L'année suivante, c'est l'apothéose : Gérard, en compagnie
de deux compagnons, trouve le prolongement de la Grotte du Cheval fouillée
par l'abbé Parat au début du siècle dernier, et découvre
les premières gravures préhistoriques connues dans le nord de
la France.! Mais il gardera toujours un regard méfiant sur le monde
archéologique, celui là même qui l'avait traîné
devant les tribunaux en guise de récompense pour la découverte
d'une grotte ornée.
14 août 1954, son frère Marc avec son compagnon Christian Boblin
se noient dans la Grotte de Barbe Bleue à la suite d'une crue subite
de la Cure. Gérard se détourne alors petit à petit des
grottes de la Cure au profit des vastes cavernes du Vercors.
En 1961, la venue de jeunes au sein du G.S.P.P. va relancer les recherches
et travaux dans les grottes des bords de la Cure pour plusieurs années.
A Arcy, où de nouvelles galeries sont découvertes dans la Grotte
des Fées (Salle de Pâques, Réseau Pesquet), à Saint-Moré
également avec la Grotte des Pêcheurs caverne où de nouveau
l'archéologie est au rendez-vous.
A partir de 1968, Gérard se tiendra éloigné des grottes
d'Arcy-sur-Cure, pour se consacrer uniquement au Vercors où son opiniâtreté
va faire des merveilles. De nombreux gouffres et cavernes sont découverts
et explorés, mais c'est la reprise d'une ancienne exploration, le Trou
de l'Aïgue, qui va lui permettre de réaliser, grâce à
sa persévérance, une splendide traversée intégrale
(de la résurgence à la doline sur le plateau). Le Groupe Spéléologique
des Hauts-de-Seine, qu'il anime depuis les années 70, va également
explorer les grands gouffres d'Espagne dans les Monts Cantabriques. Malgré
sa maladie qu'il le ronge depuis des années, Gérard continuera
à pratiquer la spéléologie jusqu'au bout de ses forces.

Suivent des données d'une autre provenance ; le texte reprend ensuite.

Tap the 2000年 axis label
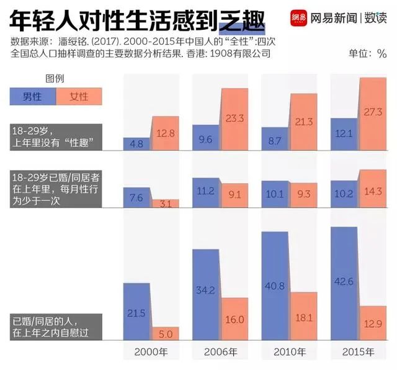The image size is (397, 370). pos(151,352)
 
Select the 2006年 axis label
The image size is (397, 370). pos(220,352)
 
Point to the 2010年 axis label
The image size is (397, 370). pos(290,352)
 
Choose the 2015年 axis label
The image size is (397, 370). pos(359,352)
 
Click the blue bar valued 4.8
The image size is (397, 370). pos(136,144)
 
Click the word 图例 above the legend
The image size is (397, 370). pos(55,79)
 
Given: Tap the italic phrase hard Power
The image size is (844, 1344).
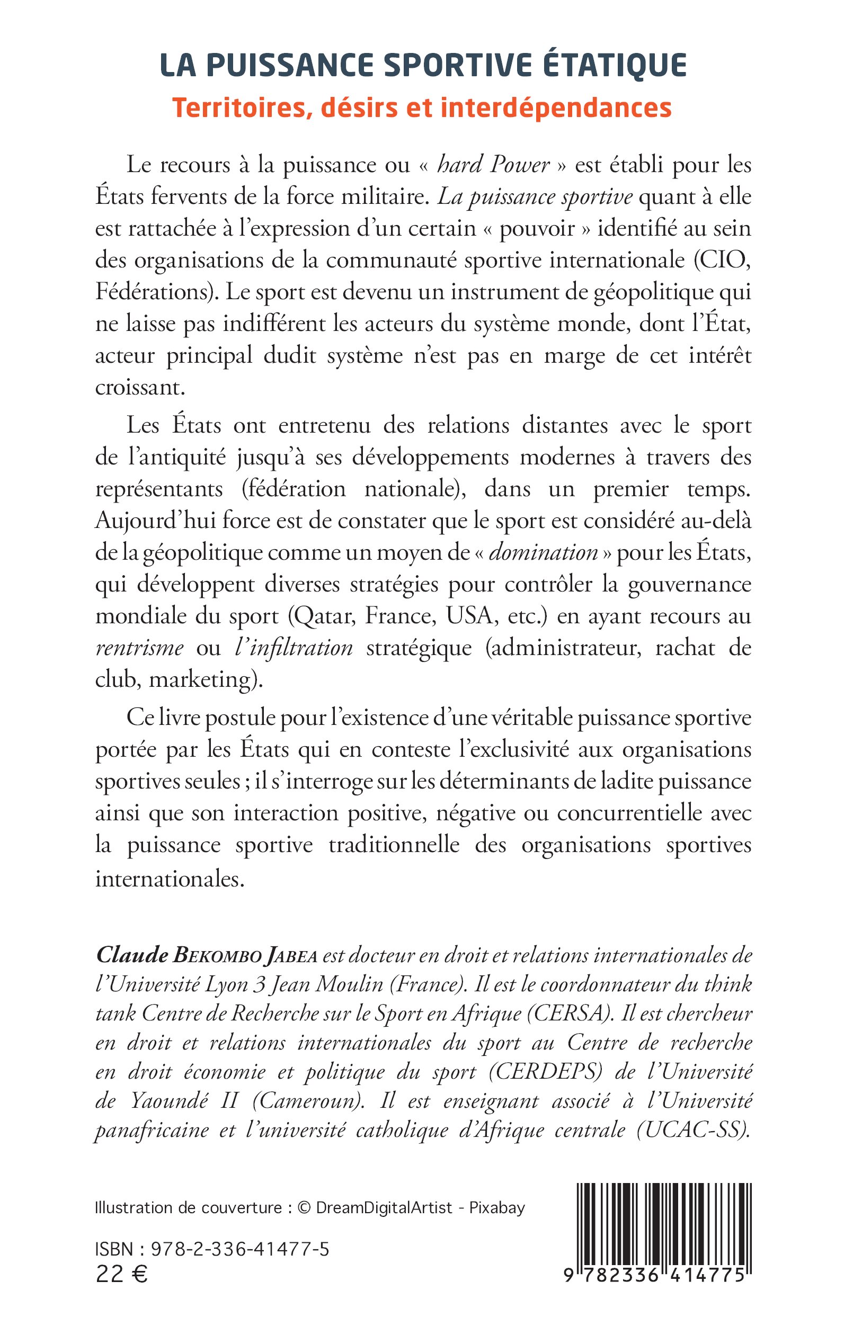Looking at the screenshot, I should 493,165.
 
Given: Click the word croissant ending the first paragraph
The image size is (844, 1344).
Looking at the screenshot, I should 139,387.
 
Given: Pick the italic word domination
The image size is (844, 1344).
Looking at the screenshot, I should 543,552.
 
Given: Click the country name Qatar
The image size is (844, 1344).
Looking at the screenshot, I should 325,616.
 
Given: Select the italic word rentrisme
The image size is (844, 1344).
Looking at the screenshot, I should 139,648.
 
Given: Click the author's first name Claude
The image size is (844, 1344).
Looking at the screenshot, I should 132,955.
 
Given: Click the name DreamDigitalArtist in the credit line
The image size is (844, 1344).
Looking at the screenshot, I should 384,1208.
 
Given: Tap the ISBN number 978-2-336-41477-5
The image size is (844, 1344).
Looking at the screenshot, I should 240,1249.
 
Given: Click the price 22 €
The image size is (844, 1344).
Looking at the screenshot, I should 121,1274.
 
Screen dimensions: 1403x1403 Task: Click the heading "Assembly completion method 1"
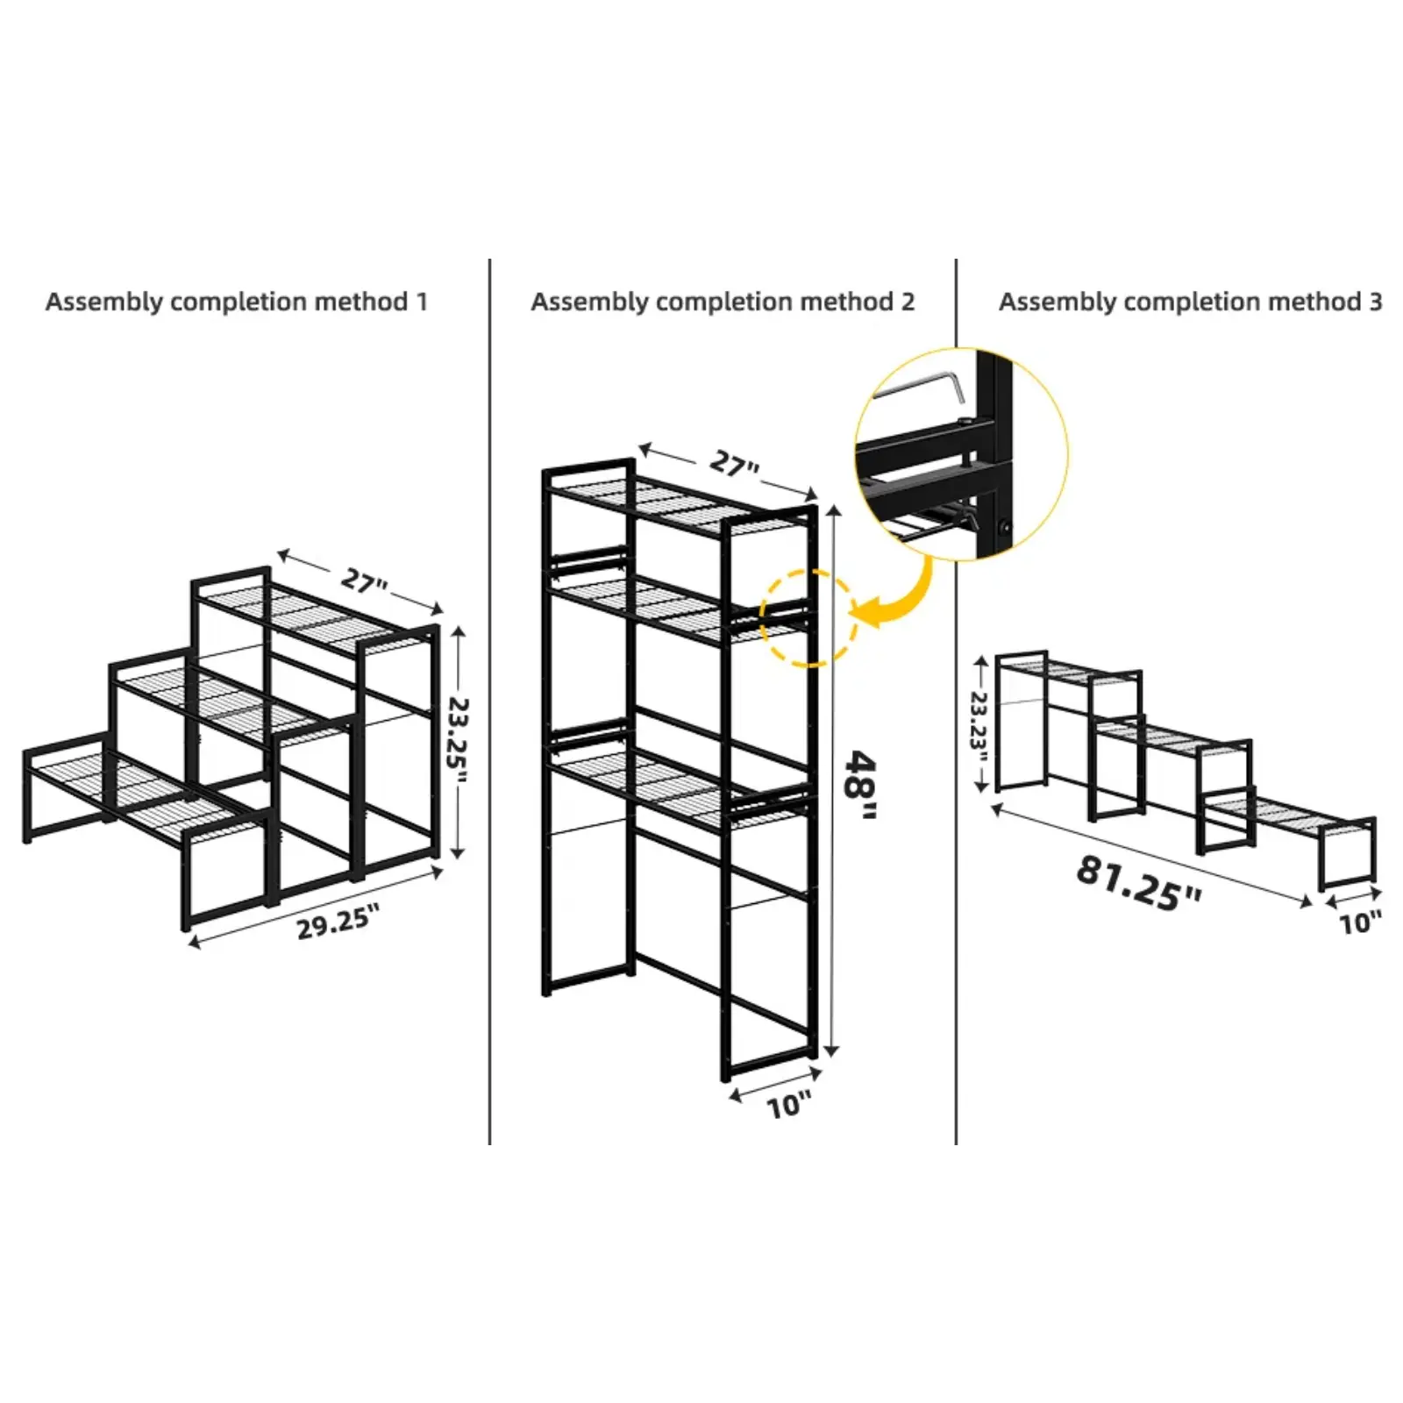tap(237, 302)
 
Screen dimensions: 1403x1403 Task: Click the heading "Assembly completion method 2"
tap(723, 302)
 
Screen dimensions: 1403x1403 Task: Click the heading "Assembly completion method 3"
tap(1190, 302)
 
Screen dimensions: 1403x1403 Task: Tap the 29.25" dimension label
tap(338, 923)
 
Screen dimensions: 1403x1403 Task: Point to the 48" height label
tap(858, 786)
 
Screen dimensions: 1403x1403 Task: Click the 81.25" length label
tap(1138, 883)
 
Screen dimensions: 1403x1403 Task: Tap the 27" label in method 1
tap(364, 580)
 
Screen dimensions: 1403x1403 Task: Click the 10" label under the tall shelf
tap(789, 1106)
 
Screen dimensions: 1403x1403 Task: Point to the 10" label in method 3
tap(1360, 922)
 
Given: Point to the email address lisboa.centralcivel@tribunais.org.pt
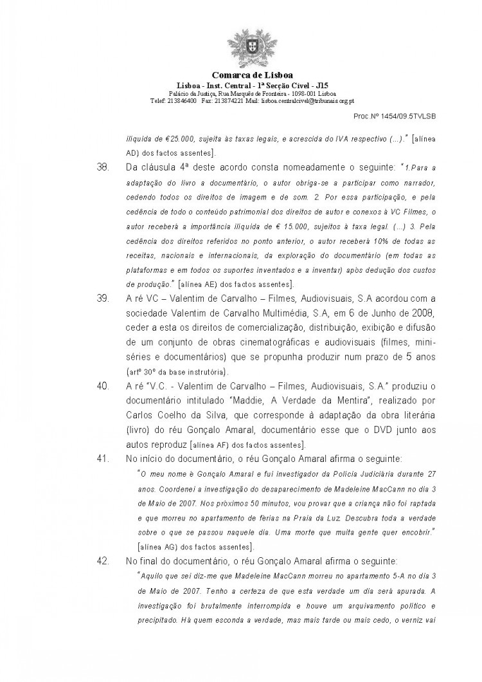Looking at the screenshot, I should point(302,101).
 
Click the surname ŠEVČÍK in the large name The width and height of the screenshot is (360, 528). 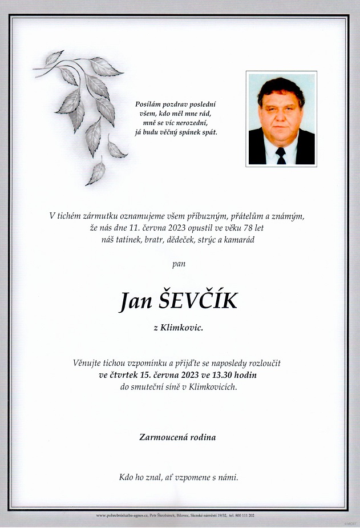196,301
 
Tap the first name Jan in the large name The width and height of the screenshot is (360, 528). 133,301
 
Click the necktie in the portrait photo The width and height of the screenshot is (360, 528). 281,155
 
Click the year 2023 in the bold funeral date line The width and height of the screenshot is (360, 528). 184,375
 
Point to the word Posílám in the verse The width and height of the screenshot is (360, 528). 148,104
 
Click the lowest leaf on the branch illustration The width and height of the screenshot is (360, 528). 96,174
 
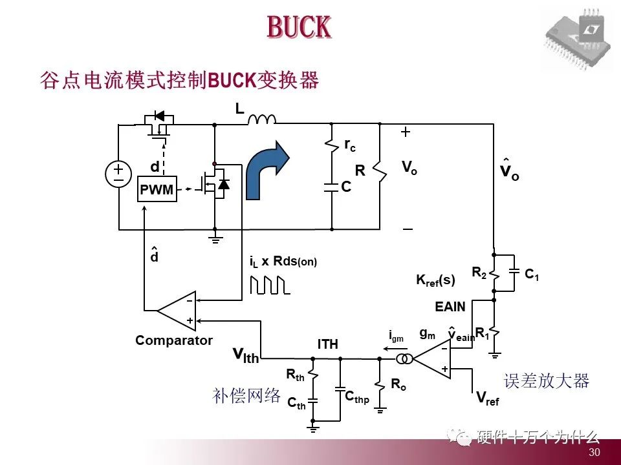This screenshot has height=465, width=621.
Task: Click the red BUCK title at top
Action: (x=299, y=27)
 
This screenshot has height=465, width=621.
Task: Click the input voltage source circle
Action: (x=119, y=174)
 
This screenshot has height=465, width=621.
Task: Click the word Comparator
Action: (x=174, y=340)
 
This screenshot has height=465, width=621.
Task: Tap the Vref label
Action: (x=487, y=398)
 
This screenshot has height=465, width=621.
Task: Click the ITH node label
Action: (x=327, y=344)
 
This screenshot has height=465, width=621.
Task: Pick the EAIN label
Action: (x=450, y=307)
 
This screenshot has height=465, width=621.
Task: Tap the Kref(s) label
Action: (x=435, y=280)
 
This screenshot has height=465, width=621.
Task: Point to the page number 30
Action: (x=594, y=452)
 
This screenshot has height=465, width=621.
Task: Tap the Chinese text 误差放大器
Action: (x=547, y=381)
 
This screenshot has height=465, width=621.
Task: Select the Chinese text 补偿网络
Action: (x=246, y=395)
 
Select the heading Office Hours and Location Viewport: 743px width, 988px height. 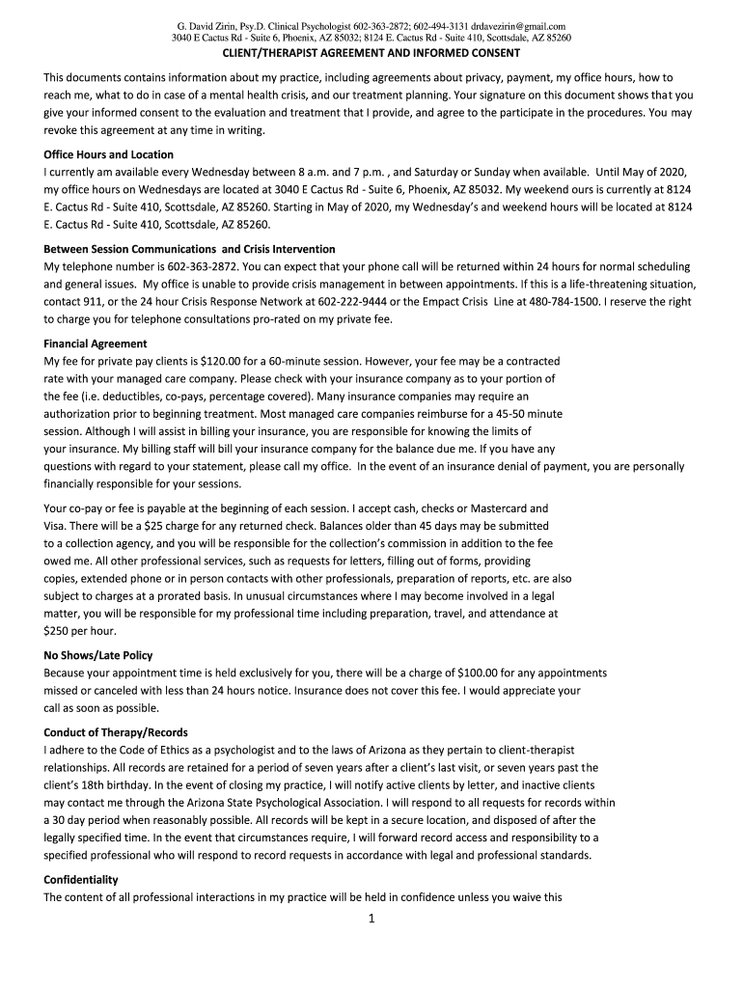[109, 154]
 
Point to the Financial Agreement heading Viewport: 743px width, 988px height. [96, 343]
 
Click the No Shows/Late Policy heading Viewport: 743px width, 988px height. [98, 655]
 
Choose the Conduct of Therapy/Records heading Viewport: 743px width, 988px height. [116, 731]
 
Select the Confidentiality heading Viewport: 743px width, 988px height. [81, 880]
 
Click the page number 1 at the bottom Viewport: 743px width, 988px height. [372, 919]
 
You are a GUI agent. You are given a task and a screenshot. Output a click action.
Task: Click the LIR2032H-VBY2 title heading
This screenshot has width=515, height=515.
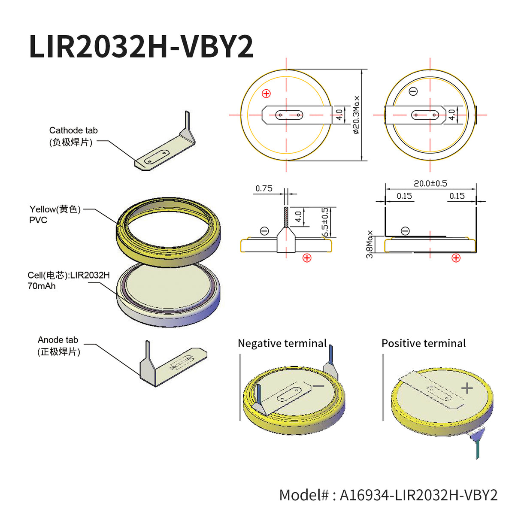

En 1996, à l'occasion du cinquantenaire de la découverte des
gravures de la Grotte du Cheval, Gérard sera enfin mis à l'honneur
sur le terrain d'Arcy. Grâce au propriétaire des grottes, une
visite de la Grotte du Cheval sera organisée spécialement pour
lui ainsi qu'une cérémonie officielle à Saint-Moré
Gérard était un homme discret, efficace et généreux,
mais également un homme rayonnant sa passion pour le monde souterrain
auquel il a consacré plus de 55 années de sa vie. C'était
surtout un magnifique formateur de spéléologues. A son contact
des dizaines de spéléologues se sont révélés,
et parmi ceux-ci certains se sont plus spécialement attachés
aux grottes d'Arcy-sur-Cure et de Saint-Moré.
Nous sommes de ceux-là, à l'Association Cora, et nous voyons
avec l'exploit de Philippe Radet et d'Arnold Haïd que le relais est transmis
: La passion de Gérard Méraville pour les rivières souterraines
d'Arcy-sur-Cure a trouvé de nouveaux héritiers.